Seit Beginn der Probemessungen im Jahr 2002 wurde die Messempfindlichkeit von GEO600 kontinuierlich verbessert. „Damals konnten wir mit Hilfe unseres Laser-Ohrs nur einen kleinen Bruchteil unserer eigenen Galaxie, der Milchstrasse, belauschen. Heute sind wir 3000mal empfindlicher und können Ereignisse bis zu Entfernungen detektieren, die ein Vielfaches der Distanz zwischen unserer und der benachbarten Andromeda-Galaxie betragen“, so Karsten Danzmann.
Die direkte Messung von Gravitationswellen gehört zu den größten Herausforderungen der modernen Physik, denn sie wird erstmals Einblicke in die bisher unzugänglichen Bereiche des Universums geben. „Wir sind also sehr gespannt, was uns erwartet. Mit der Beobachtung der bisher dunklen Seiten unseres Universums – Schwarzen Löchern, dunkler Materie und dem Echo des Urknalls – wird ein völlig neues Kapitel der Astronomie aufgeschlagen“, so Karsten Danzmann.

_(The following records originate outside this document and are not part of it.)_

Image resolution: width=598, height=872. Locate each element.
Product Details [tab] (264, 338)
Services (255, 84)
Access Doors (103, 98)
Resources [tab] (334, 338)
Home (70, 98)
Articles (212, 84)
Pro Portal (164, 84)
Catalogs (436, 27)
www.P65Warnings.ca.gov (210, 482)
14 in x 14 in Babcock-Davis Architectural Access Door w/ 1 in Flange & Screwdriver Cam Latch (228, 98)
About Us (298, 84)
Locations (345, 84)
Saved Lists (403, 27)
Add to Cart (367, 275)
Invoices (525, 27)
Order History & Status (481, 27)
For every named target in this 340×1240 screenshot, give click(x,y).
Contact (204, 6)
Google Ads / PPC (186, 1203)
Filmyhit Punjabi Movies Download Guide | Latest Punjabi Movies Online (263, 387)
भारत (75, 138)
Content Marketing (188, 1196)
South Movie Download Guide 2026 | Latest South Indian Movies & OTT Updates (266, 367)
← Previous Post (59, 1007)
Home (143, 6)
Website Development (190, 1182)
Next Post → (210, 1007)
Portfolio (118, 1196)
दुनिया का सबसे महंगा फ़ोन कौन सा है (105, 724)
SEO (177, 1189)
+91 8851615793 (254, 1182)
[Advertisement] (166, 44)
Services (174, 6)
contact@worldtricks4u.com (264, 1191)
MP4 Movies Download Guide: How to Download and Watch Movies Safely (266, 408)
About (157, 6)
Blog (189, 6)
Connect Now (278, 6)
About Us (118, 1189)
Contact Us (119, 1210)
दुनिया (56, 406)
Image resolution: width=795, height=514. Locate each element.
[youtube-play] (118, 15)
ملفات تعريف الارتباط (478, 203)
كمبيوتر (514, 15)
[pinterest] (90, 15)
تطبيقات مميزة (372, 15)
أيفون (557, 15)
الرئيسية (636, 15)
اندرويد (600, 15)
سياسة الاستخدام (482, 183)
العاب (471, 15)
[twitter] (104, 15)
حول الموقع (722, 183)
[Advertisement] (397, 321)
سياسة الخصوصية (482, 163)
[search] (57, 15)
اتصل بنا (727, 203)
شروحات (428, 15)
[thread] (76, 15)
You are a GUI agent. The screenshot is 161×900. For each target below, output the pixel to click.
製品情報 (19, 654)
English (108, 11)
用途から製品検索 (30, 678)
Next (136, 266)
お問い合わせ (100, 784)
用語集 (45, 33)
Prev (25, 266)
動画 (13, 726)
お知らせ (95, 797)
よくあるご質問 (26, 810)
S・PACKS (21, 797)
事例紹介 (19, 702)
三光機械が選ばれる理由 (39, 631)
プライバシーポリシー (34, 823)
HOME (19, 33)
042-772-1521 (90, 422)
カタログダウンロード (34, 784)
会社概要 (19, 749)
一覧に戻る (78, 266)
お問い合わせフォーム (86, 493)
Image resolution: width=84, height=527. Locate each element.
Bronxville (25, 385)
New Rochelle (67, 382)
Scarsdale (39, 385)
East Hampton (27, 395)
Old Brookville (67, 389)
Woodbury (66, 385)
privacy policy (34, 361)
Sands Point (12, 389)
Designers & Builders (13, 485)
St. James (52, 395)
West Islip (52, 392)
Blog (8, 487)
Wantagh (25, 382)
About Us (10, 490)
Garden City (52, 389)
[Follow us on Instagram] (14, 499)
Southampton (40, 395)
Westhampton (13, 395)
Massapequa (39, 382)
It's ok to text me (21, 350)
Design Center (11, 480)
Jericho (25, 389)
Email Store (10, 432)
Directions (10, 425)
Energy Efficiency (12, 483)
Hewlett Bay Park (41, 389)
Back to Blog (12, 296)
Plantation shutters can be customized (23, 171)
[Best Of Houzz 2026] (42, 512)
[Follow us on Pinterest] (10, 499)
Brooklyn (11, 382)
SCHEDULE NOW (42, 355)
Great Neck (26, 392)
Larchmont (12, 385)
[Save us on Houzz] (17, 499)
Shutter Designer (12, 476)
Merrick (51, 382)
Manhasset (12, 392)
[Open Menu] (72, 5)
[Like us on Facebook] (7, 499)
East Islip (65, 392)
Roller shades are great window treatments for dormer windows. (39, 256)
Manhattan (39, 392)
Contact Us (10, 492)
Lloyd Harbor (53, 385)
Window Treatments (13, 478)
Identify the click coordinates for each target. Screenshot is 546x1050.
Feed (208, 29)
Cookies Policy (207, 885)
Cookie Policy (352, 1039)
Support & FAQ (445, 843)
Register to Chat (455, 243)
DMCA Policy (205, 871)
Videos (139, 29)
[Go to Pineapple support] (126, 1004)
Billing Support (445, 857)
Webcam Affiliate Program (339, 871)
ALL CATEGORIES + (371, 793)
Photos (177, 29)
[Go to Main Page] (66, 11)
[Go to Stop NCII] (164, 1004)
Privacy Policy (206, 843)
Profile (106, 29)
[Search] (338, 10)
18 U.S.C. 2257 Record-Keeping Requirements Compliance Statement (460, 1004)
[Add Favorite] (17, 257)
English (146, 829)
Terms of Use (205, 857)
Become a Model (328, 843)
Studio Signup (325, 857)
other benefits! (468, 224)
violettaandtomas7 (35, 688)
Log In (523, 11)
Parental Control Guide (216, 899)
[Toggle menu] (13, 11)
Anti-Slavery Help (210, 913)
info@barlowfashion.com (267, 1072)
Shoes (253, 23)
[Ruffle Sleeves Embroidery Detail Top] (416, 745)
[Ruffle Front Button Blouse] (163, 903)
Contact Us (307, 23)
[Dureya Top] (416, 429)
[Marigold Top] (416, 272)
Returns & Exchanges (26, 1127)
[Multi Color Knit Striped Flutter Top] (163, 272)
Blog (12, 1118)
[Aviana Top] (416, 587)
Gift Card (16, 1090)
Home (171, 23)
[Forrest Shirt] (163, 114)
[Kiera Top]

GEO600 ist das weltweit modernste Michelson-Laserinterferometer. Seine Laserstrahlen verlaufen in zwei 600 Meter langen im Boden vergrabenen Vakuumrohren. GEO600 verfügt über Laser von bisher unerreichter Stabilität, absorptionsfreie Optiken, eine raffinierte Schwingungsdämpfung und innovative Signalüberhöhung. Die in Hannover entwickelte Technologie wird auch für die nächste Generation der amerikanischen LIGO-Observatorien übernommen.
Hintergrundinformation
Das dunkle Universum sichtbar/hörbar machen
Die direkte Messung von Gravitationswellen wird erstmals genaue Informationen über die Verteilung von Neutronensternen und Schwarzen Löchern im Universum sowie über den detaillierten Ablauf kosmischer Katastrophen wie Sternexplosionen (Supernovae) oder dem Zusammenstoß und der Verschmelzung zweier Sterne liefern.
Außerdem besteht unser Universum zu 96% aus der rätselhaften Dunklen Materie und Dunkler Energie – von denen wir nur wissen, dass sie der Schwerkraft unterliegen. Da weite Teile des Universums weder für die Radio-, noch für die Infrarot- oder die Gammawellenastronomie zugänglich sind, kann die Messung von Gravitationswellen Aufschluss über diese bisher unbekannten Bereiche des Universums geben – denn Gravitationswellen durchdringen sie ungehindert.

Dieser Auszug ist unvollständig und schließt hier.